Once that becomes easy for you, I want you to try to have a conversation for as long as you can. Once you can’t think of anything else to say, just end the conversation with “well it was nice to meet you, I’ve gotta run!”. Do not have any expectations from these conversations except just to talk and get to genuinely know someone. Do that 5, then 10, then 20 times.
Now you can move on to just trying this with women. You can start off with women you’re not even attracted to as it may be easier. Eventually, you want to be comfortable doing this with women you actually want to meet and get to know.
You are doing it this way because this reduces the likelihood of you being rejected. Most people are going to be friendly and welcoming when you approach them with a smile and good energy. You might get 1-5% of people that are just in a horrible mood and having a shitty day. They might give you a cold shoulder or just not be up to talking but don’t take it personally and move on.
Give Yourself Time But Make Sure You’re Taking Action
You can approach this as fast or as slowly as you’d like – but the faster and sooner you start making the approaches, the quicker you’ll be able to reach your goals and get rid of your phobia of rejection. I would say to take no longer than 3 months to get to the point where you’re easily able to approach 20 women a day and have conversations with them.

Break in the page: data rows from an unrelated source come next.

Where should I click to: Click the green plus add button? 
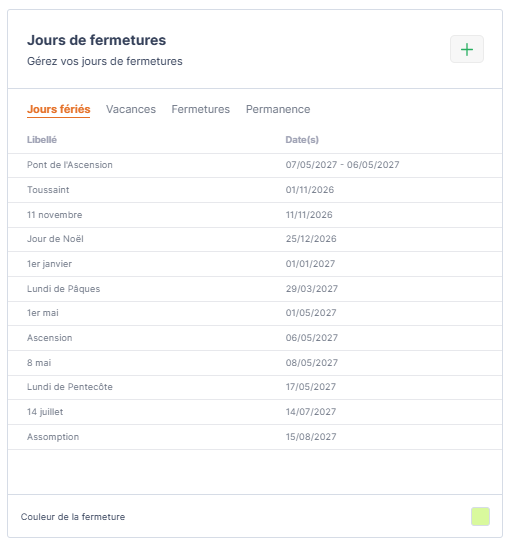(x=467, y=49)
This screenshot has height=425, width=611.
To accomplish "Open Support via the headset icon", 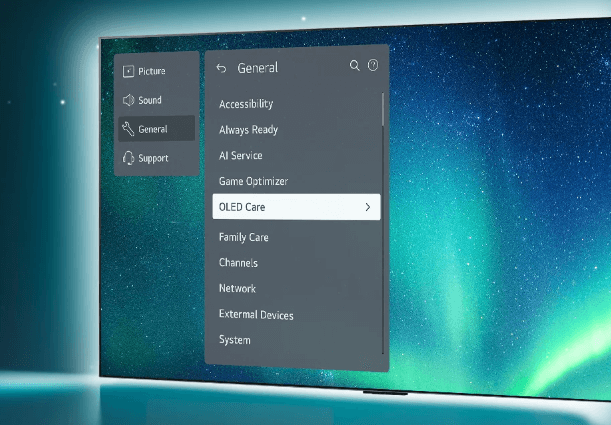I will 128,158.
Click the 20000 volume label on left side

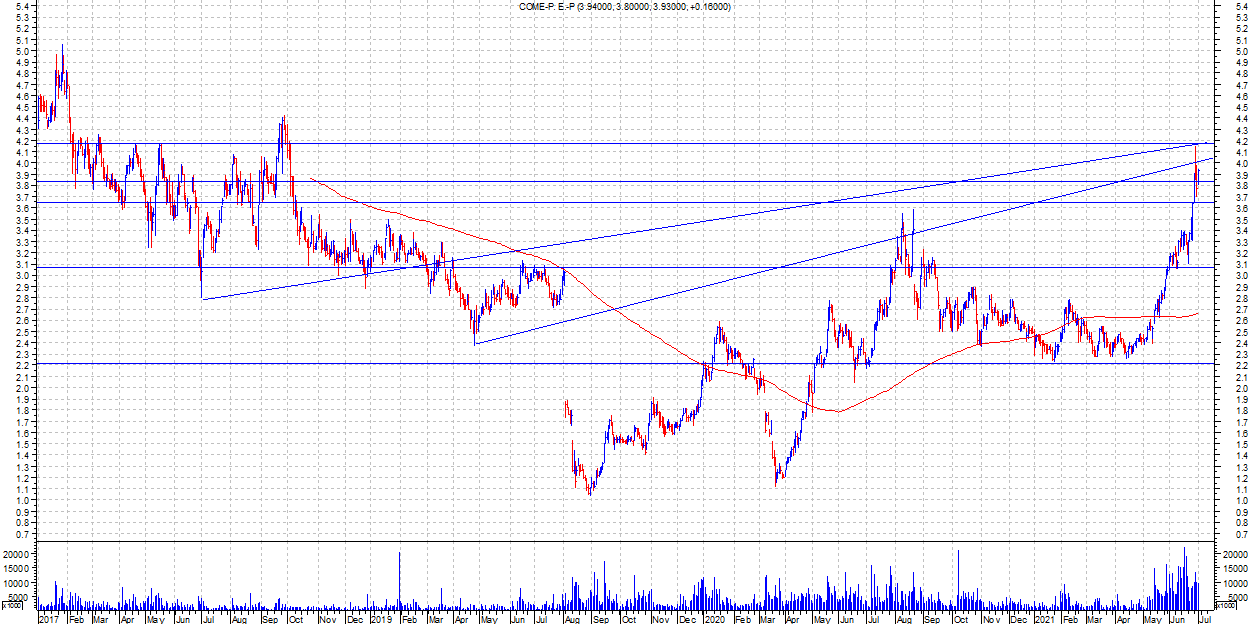tap(17, 554)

That means you need to set some goals for yourself on a daily and weekly basis to make sure this gets done. Nothing great in life is ever achieved without taking some sort of action. Success favors the bold!
Reward Yourself For Success
Hey, what you’re doing is not easy! Reprogramming your brain which is hundreds of thousands of years old is a hard task and any amount of success you have should be celebrated. You deserve it. Smiled at 10 people? Buy yourself something nice or take yourself out to a nice dinner!
Made a conversation with 5 girls? That’s amazing!! You can play your favorite video game now for 1 hour. Giving yourself small rewards will help keep you motivated in the long run.
Enjoy The Fruits of Your Labor
Getting rid of the Fear of Rejection phobia is something that will greatly change your life. I think it’s one of the most important things a man can do in the course of his lifetime to really improve all areas of his life. This will improve your social life, relationships, and business ventures.
In the end, we are all human, and humans by nature are social creatures. We live and thrive on being social with one another. By overcoming this phobia, you give yourself access to be social with absolutely anyone anywhere at any time, and that is one of the most freeing feelings you could ever have.